• Instructions for the task: Only one stretch of the data below is wanted: the lines starting at the one with "Click the details panel settings gear icon" and ending at the one with "The width and height of the screenshot is (812, 488).", both included, given again exactly.

[Stored items]
──────────
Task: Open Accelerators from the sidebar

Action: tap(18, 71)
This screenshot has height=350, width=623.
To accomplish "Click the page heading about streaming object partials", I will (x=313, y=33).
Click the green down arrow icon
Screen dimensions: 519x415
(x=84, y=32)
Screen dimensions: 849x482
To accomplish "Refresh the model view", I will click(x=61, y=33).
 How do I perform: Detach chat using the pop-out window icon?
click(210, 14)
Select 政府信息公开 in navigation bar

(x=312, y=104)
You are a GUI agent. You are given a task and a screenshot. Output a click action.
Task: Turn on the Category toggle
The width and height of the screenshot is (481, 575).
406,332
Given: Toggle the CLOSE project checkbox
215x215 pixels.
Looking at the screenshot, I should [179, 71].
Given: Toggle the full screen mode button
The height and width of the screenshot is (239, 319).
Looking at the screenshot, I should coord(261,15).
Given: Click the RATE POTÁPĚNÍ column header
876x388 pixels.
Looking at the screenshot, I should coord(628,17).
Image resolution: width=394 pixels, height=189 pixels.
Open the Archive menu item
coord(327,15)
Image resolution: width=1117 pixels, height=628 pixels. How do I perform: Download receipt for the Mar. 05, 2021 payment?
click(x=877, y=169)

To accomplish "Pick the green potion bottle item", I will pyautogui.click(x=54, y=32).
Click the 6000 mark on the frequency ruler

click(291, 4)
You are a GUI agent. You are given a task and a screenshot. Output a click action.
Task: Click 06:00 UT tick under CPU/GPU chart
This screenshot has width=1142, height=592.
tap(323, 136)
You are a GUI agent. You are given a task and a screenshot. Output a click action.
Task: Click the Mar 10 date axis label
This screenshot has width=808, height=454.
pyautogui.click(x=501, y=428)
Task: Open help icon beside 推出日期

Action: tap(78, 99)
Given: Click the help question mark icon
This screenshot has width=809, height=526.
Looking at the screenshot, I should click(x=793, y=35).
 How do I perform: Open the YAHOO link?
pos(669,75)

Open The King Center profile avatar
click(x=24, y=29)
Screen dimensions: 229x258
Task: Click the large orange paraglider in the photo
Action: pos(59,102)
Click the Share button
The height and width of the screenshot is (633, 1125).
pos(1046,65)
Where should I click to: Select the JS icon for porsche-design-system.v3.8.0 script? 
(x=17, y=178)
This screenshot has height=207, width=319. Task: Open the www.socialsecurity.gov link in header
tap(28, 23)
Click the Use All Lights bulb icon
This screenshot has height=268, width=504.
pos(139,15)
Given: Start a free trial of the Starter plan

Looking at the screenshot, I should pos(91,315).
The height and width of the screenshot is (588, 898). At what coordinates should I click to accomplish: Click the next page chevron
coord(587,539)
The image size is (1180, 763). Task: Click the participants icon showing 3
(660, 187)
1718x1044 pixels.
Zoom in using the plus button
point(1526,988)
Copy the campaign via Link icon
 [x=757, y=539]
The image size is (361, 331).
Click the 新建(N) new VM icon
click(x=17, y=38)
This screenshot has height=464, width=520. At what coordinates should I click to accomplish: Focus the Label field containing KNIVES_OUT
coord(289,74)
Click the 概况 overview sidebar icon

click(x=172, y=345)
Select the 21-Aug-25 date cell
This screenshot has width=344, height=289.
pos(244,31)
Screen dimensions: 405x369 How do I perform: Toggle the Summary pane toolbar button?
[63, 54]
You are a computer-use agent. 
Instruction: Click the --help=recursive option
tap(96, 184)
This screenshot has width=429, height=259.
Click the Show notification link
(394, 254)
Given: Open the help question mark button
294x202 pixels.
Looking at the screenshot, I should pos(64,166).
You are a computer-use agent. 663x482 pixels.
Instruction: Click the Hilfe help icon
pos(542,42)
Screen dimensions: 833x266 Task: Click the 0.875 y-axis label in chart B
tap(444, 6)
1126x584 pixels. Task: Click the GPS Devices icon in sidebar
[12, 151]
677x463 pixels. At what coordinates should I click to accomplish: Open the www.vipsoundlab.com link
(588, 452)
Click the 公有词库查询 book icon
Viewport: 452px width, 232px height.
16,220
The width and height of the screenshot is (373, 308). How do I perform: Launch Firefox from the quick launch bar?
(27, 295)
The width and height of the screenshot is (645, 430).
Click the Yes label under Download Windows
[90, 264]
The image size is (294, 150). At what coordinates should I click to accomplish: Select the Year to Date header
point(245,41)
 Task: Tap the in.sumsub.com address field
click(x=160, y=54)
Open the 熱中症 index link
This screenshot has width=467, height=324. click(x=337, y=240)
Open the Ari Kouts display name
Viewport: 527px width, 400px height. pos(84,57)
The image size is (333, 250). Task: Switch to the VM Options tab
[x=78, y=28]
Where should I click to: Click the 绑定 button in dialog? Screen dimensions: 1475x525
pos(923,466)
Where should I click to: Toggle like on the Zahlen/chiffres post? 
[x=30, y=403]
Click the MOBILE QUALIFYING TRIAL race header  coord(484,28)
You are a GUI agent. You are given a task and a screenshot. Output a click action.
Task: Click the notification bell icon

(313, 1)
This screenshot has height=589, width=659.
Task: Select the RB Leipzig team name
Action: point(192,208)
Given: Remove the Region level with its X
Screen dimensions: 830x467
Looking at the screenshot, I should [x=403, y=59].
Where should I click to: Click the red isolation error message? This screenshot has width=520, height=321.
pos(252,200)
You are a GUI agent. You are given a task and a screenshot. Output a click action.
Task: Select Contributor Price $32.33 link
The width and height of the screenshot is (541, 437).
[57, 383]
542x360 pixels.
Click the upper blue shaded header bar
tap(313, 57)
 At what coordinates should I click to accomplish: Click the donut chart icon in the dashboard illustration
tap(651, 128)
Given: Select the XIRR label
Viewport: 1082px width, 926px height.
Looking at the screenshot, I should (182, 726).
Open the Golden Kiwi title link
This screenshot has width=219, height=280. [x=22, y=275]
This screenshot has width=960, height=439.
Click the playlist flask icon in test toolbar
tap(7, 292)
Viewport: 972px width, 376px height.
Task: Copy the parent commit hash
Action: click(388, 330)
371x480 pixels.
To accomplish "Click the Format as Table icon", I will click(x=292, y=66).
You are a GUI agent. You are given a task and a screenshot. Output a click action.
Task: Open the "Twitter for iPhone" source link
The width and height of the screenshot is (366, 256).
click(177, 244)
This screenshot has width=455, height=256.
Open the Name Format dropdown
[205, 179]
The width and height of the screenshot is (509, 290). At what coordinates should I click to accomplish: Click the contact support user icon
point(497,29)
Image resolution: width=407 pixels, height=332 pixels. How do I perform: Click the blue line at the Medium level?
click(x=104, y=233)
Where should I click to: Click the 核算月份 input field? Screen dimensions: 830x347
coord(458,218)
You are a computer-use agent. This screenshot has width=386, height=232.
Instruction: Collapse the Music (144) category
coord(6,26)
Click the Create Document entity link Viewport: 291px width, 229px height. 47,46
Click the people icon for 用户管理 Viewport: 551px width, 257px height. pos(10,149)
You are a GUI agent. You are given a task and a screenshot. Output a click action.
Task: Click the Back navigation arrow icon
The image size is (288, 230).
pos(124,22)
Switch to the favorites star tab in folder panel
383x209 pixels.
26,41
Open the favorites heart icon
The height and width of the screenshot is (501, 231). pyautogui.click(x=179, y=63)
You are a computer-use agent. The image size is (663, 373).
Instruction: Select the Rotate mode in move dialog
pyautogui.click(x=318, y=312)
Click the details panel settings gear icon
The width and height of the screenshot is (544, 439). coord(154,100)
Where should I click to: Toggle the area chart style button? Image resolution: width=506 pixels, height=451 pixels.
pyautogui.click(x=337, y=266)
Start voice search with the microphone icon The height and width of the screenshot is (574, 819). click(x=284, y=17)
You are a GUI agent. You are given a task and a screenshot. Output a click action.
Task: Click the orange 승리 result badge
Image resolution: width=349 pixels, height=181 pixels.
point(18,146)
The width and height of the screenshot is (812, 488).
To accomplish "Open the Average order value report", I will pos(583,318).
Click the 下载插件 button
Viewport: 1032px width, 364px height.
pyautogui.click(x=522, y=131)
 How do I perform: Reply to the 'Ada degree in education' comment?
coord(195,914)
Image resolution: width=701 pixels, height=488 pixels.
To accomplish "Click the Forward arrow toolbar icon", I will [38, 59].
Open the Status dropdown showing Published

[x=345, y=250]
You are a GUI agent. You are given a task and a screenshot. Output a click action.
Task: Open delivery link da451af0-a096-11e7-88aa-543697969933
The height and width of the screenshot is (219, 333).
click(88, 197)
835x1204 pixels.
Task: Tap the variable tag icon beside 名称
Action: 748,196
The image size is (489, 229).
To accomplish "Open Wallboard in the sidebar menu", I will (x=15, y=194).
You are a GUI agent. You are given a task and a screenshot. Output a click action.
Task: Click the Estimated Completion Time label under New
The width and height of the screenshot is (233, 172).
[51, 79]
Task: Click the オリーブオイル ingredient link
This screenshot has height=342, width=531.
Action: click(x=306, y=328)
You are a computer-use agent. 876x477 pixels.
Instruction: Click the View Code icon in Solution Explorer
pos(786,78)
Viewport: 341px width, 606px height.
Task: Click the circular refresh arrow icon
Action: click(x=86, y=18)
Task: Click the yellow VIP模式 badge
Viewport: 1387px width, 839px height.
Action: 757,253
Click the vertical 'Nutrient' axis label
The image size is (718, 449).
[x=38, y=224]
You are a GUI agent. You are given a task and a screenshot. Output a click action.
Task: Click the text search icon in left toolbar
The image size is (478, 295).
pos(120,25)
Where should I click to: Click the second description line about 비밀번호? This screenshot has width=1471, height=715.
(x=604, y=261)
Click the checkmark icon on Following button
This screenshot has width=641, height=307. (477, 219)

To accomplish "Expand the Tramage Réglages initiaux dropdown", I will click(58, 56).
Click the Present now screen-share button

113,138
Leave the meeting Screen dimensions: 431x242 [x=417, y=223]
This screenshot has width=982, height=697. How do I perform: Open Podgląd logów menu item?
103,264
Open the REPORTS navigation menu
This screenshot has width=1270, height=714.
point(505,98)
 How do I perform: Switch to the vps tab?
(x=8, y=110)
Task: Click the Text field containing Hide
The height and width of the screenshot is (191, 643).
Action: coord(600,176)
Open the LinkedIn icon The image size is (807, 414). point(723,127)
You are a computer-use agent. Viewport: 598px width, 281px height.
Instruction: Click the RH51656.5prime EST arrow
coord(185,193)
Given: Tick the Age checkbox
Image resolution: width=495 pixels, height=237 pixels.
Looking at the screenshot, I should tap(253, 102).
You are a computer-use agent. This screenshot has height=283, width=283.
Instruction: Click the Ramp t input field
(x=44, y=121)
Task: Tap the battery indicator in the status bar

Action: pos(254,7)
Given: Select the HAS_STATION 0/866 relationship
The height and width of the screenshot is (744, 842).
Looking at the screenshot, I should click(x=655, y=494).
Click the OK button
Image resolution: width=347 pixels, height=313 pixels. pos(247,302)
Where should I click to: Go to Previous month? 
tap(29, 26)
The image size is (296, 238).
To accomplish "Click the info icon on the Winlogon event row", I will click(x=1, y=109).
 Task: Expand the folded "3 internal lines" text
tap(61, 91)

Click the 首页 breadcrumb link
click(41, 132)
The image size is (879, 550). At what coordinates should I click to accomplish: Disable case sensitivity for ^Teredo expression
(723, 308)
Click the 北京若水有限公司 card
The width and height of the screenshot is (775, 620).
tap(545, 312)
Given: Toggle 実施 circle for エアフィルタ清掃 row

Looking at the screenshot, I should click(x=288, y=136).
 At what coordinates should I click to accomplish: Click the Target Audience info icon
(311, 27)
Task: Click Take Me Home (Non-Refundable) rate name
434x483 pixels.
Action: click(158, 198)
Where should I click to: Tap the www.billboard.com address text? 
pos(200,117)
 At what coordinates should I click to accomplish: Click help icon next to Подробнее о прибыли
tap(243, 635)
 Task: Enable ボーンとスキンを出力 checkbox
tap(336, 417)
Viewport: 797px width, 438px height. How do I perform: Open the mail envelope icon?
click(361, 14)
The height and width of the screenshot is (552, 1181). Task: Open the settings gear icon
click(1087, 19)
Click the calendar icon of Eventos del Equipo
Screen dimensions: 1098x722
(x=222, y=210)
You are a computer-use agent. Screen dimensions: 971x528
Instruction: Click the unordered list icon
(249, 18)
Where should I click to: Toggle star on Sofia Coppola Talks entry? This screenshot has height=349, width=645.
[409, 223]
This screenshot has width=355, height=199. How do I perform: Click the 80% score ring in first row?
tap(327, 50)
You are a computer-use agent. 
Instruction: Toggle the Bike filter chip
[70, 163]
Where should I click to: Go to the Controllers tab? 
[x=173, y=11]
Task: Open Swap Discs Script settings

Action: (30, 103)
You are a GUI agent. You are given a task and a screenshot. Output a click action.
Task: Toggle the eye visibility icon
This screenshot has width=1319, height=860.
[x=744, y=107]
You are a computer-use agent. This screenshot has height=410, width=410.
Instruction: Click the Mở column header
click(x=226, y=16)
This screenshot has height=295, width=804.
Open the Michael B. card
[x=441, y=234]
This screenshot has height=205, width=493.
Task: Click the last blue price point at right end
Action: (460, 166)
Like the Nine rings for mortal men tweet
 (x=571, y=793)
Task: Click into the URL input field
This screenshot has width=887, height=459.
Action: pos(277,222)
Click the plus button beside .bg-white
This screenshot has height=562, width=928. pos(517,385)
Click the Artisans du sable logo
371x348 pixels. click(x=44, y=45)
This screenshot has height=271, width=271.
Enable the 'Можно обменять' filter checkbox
──────────
• Written reply:
Click the details panel settings gear icon
The width and height of the screenshot is (544, 439). coord(154,100)
Where should I click to: Toggle the area chart style button? Image resolution: width=506 pixels, height=451 pixels.
pyautogui.click(x=337, y=266)
Start voice search with the microphone icon The height and width of the screenshot is (574, 819). click(x=284, y=17)
You are a GUI agent. You are given a task and a screenshot. Output a click action.
Task: Click the orange 승리 result badge
Image resolution: width=349 pixels, height=181 pixels.
point(18,146)
The width and height of the screenshot is (812, 488).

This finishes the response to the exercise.